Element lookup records

# # # # # # #

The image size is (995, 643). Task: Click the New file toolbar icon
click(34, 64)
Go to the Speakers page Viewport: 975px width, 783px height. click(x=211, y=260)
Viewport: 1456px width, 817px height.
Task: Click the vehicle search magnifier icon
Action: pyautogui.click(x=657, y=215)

# # # # # # #

> **STATED EXERCISE**:
Arrange all lines of the material above as a JSON list of strings, one string per line, omitting any blank lines.

> **THE SOLUTION**:
[
  "The image size is (995, 643). Task: Click the New file toolbar icon",
  "click(34, 64)",
  "Go to the Speakers page Viewport: 975px width, 783px height. click(x=211, y=260)",
  "Viewport: 1456px width, 817px height.",
  "Task: Click the vehicle search magnifier icon",
  "Action: pyautogui.click(x=657, y=215)"
]